Janet Yellen’s old ideas are bad fit for Joe Biden’s cabinet and the US economy
- Yellen continued the mistaken policies of her predecessor, Ben Bernanke, driving interest rates lower to stimulate the economy and being too slow to raise them
- Her interventionist economics are wrong for the times, which call for a banker or someone with more private-sector experience to stabilise the economy

Barack Obama’s new book describes former US Treasury Secretary Henry “Hank” Paulson as “tall, bald and bespectacled, with an awkward but unpretentious manner”. I interviewed him once and found him surprisingly inarticulate.
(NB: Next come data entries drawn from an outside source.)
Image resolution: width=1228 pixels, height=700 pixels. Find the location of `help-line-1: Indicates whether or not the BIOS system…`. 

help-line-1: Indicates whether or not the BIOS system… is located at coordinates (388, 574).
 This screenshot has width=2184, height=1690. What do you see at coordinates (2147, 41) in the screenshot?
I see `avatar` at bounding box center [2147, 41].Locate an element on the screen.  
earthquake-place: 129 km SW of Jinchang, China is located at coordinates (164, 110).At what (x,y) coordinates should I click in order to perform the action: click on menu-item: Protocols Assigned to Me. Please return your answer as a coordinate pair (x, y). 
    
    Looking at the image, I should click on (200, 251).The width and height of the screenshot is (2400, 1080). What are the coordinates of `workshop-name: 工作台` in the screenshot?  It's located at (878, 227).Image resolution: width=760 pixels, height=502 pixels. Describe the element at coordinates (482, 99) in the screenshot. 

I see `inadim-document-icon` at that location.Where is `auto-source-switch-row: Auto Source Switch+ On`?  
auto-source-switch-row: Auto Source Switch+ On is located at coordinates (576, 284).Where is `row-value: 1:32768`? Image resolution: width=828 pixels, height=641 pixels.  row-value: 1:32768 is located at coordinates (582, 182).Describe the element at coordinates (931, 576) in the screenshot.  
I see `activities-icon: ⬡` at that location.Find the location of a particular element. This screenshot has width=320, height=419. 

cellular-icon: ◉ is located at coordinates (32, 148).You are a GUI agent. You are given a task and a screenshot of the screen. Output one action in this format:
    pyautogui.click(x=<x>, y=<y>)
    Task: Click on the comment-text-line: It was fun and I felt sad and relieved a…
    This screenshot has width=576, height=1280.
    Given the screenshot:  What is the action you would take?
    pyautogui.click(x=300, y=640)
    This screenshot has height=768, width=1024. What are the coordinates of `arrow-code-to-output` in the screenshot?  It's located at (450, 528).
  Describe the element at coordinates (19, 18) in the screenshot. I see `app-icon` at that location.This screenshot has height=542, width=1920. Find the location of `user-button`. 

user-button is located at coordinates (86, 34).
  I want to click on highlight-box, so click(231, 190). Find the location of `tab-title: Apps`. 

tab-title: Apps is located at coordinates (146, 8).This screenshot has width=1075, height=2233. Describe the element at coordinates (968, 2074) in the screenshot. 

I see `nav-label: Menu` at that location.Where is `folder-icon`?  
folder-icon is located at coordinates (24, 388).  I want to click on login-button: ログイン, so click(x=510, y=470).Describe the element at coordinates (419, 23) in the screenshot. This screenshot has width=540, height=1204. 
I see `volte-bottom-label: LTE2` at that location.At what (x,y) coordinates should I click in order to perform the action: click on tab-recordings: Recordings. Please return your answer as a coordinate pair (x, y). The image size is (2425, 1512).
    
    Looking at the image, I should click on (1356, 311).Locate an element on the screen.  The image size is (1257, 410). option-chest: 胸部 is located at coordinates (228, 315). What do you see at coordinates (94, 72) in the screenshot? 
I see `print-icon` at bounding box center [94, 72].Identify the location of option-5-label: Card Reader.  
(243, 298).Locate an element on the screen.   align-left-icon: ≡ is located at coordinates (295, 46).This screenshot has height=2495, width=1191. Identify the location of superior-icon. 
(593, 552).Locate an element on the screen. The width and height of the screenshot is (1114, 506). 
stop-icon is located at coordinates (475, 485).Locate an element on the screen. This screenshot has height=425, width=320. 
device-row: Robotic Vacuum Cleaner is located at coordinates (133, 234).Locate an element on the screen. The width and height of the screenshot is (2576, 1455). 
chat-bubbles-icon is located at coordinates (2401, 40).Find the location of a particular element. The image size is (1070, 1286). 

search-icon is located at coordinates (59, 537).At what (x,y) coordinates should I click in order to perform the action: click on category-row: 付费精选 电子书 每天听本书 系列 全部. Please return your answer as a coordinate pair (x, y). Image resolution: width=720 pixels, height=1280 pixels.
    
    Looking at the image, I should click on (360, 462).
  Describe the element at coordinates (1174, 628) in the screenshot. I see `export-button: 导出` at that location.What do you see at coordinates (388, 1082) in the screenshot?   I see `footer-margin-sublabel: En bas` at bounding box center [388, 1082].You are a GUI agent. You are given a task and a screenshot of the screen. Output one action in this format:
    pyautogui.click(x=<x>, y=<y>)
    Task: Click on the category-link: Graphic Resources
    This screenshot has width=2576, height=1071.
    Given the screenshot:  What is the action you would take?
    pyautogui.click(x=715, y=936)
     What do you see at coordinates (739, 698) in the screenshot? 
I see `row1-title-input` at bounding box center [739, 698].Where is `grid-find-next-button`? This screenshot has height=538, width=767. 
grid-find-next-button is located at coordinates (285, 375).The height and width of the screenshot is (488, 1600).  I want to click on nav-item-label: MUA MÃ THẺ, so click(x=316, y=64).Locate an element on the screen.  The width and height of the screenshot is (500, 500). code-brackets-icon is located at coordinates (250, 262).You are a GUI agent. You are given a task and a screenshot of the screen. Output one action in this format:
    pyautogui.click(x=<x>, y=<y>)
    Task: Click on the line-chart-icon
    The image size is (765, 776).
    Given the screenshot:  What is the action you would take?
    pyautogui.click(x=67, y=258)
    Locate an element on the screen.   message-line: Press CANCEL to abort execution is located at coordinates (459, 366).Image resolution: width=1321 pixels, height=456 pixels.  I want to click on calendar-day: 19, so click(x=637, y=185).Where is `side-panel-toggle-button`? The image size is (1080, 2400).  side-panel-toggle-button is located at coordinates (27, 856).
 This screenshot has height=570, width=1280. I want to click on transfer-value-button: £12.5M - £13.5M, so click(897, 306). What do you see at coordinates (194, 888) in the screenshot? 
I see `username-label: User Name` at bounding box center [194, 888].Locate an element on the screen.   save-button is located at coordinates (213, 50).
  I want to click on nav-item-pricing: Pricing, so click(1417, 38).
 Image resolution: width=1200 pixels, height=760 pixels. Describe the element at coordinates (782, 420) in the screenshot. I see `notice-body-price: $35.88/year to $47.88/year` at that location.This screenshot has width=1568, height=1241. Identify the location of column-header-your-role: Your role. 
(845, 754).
However, in a crisis he was exactly the man to have on your side – a lifelong banker who knew how the markets worked and the people in and around them, having lunched with politicians and statesman alike as chief executive of Goldman Sachs. He was the man who stopped the rot in 2008 by acting fast and wisely to curb the crisis that was threatening to destroy the global financial system.
Her appointment is perhaps the worst decision to come out of the new administration so far and is likely to lead to more loose money, further expanding debt, an equity boom and eventually a big bust.

This is not to decry her many achievements as a policymaker, practitioner, thinker and guru in the field of economics. She is likely to be the first woman to hold the job in 231 years and will have held the top three economic jobs in the US government, having also led Bill Clinton’s Council of Economic Advisers.